# [SHORT PROBLEM]
In the text on workaholism in tech below, transcribe the passage starting with "Workaholism in tech" and going on through "when not working.".

— START OF TEXT EXTRACT —

Workaholism in tech
My workaholism came in waves but there were consistent habits throughout my career that lead me towards burning out. Habits that I’m wanting to change before the shit hits the fan.
This is the definition of workaholism that I’m running with:
- Feeling compelled to work because of internal pressures.
- Having persistent thoughts about work when not working.
- Working beyond what is reasonably expected of the worker (as established by the requirements of the job or basic economic needs) despite the potential for negative consequences (e.g., marital issues).
And this is the definition of burnout:
Burnout is a state of mental and physical exhaustion that can zap the joy out of your career, friendships, and family interactions.
I began last week fatigued and unbalanced. I had difficulty falling asleep and would wake up regularly around 4am to sit at the computer. Physically weak from lack of exercise and exhaustion, my eyes were sore, my head and wrists hurt. My work week felt like I was achieving nothing, my focus was split and I had trouble concentrating. I knew something wasn’t right, but it’d been slowly growing for years. I was the frog being boiled alive by bad habits.
I had a lot of excuses but no real reason to be working. My work environment was great, projects were well-planned and managed, I had a supportive team, unlimited leave, encouragement and little stress. I was working compulsively, not intentionally.

— END OF TEXT EXTRACT —
— START OF RAW RECORDS —

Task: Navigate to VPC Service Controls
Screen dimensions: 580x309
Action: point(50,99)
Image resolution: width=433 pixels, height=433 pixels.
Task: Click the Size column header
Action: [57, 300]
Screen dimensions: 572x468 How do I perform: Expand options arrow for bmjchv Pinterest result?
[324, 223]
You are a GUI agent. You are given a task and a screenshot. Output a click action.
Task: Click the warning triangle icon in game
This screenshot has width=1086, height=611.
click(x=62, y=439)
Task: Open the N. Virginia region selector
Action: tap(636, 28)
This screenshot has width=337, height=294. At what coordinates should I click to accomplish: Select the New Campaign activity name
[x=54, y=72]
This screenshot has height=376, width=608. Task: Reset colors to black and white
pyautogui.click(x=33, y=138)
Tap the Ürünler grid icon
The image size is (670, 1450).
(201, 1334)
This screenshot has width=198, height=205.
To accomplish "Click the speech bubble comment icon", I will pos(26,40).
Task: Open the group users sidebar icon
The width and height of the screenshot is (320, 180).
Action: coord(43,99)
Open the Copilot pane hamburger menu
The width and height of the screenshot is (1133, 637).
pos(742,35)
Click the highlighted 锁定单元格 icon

— END OF RAW RECORDS —

# [TASK OUTPUT]
Workaholism in tech
My workaholism came in waves but there were consistent habits throughout my career that lead me towards burning out. Habits that I’m wanting to change before the shit hits the fan.
This is the definition of workaholism that I’m running with:
- Feeling compelled to work because of internal pressures.
- Having persistent thoughts about work when not working.